Lastly, the article identifies the funding sources for the study as a National Institutes of Health grant and the Familial Dysautonomia Foundation, Inc. Familial dysautonomia is a genetic form of dysautonomia. It is extremely rare – only 350 people in the world have it. Familial dysautonomia generally affects people of Ashkenazi Jewish decent and is a much more serious form of dysautonomia – only 50% of patients make it to 40 years of age. The oldest living person with familial dysautonomia is 60. It is exceedingly more serious and rarer than POTS. So why is an organization that “works for the benefit of all people afflicted with FD” partially funding a study about POTS? I don’t have the answer to that.

This study is particularly concerning to me because it reverts back to blaming POTS symptoms on anxiety. We’ve spent years trying to dispel that myth, and there are scholarly articles written by knowledgeable POTS specialists dismissing the idea that POTS is just anxiety. Because it’s not. It’s This article sets us back significantly. My POTS cardiologist is retiring and I have my last appointment with him this week. After that, I’m on my own to find a new doctor that knows anything about POTS. I’m now a little concerned that whoever I call might read this article and tell me it’s all in my head, that this is all just fear conditioning.

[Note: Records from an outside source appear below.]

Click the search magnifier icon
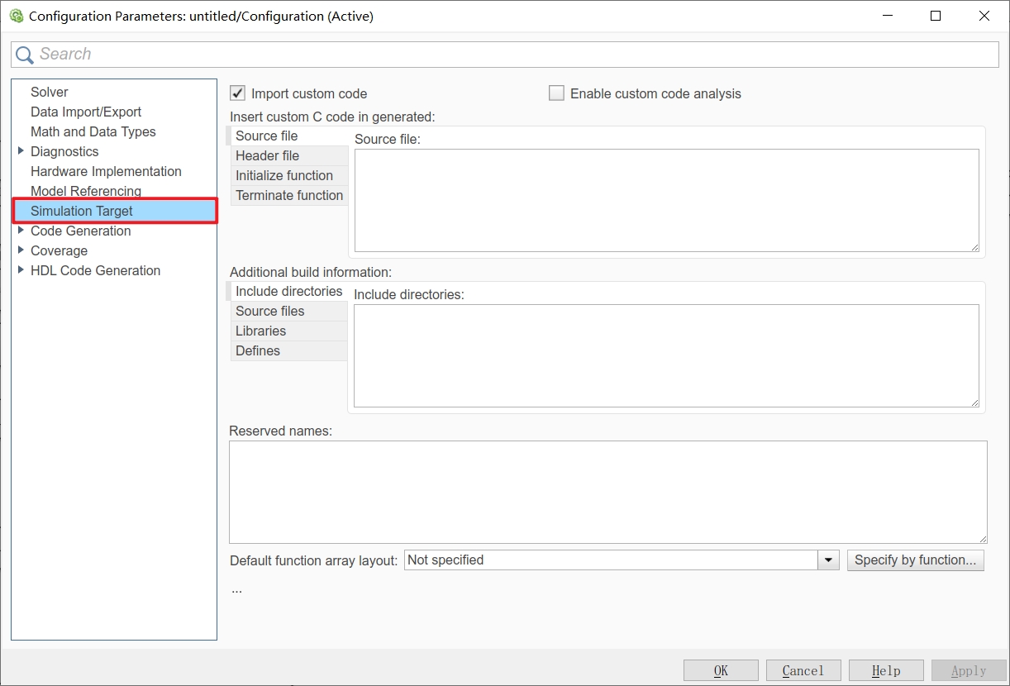The width and height of the screenshot is (1010, 686). click(x=24, y=54)
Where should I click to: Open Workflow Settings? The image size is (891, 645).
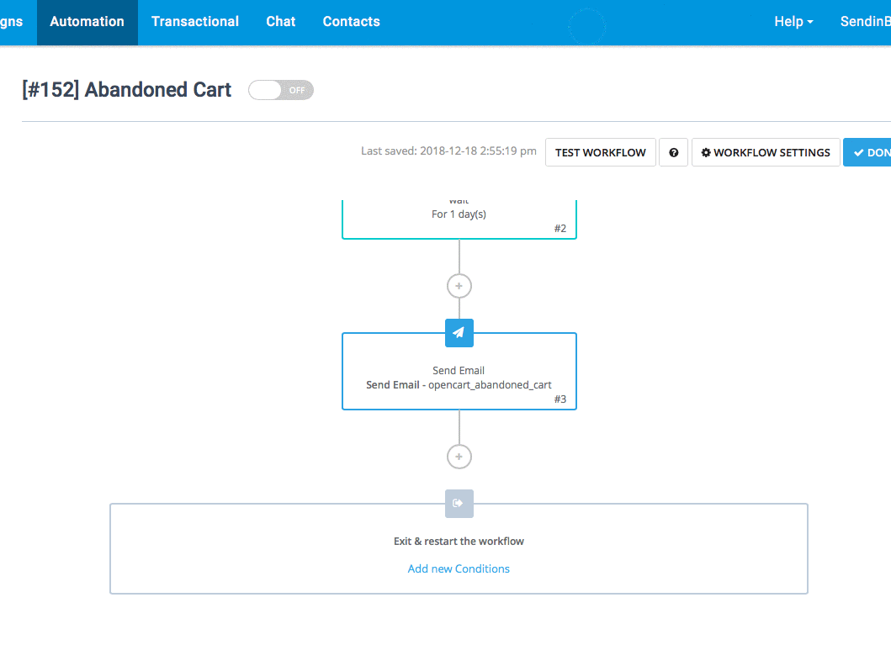pos(765,152)
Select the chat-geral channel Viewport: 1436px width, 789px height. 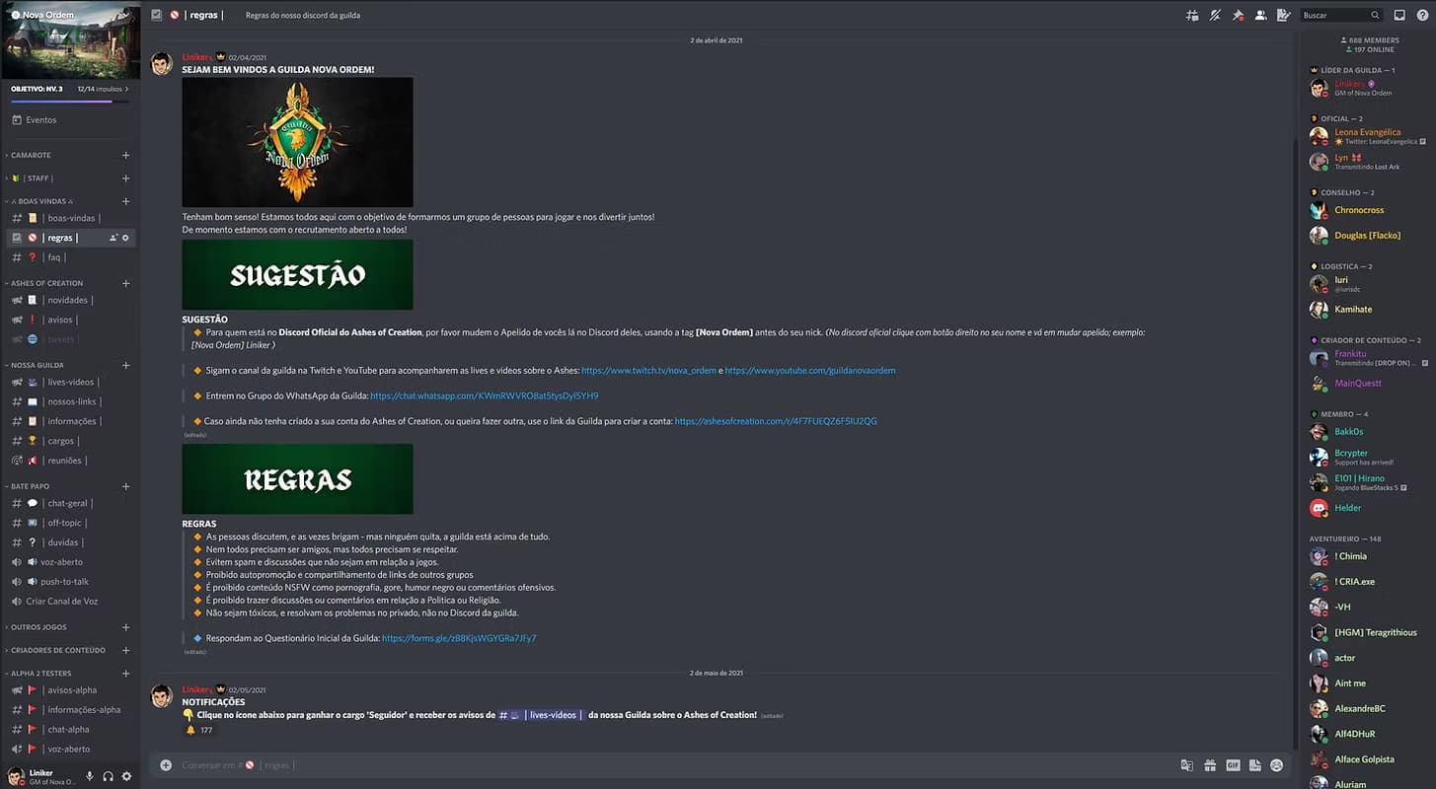click(67, 503)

“People understand me so poorly that they don’t even understand my complaint about them not understanding me.” – Soren Kierkegaard

Smell ya later.
– Linds

5 Replies to “fear of standing….

  1. Awful study by an institution that does not even believe or treat POTS. Shameful. Dysautonomia International working on a rebuttal to this skewed study.

  2. What a giant waste of money from an ignoramus without the most basic understanding of Dysautonomia. Someone buy this guy a book about adrenogenic responses.

  3. Good grief that is the equivalent of doing an anxiety study before people with Cancer do a body scan to see if they are still in remission and then saying stress response causes cancer… Putz!!!!

    Prior to getting diagnosed, the hospital I was in had a psychiatrist assess me. He said I was the most expensive anxiety person he had ever seen.

    I told him, since it is in my mind – let’s see you drop your blood pressure85/50 while standing up. Needless to say I was diagnosed a few months later with a tilt table test.

    The thing is people coping with dysautonomia are some of the most resilient people I know. We create new lives based on what we can do, find new ways to do things, and patiently wait out the bad days. If one digs deeper- we are real life heroes. Mostly invisible is the strength and tenacity to rebuild new chapters in our lives.

    Blogs and forums are filled with exceptional people.

    Uneducated can’t tell the difference between Anxiety and Dysautonomia…

    1. Exactly!! It’s ridiculous that the researchers didn’t understand that there could be other explanations for tachycardia prior to standing other than fear of standing. That’s not a logical conclusion.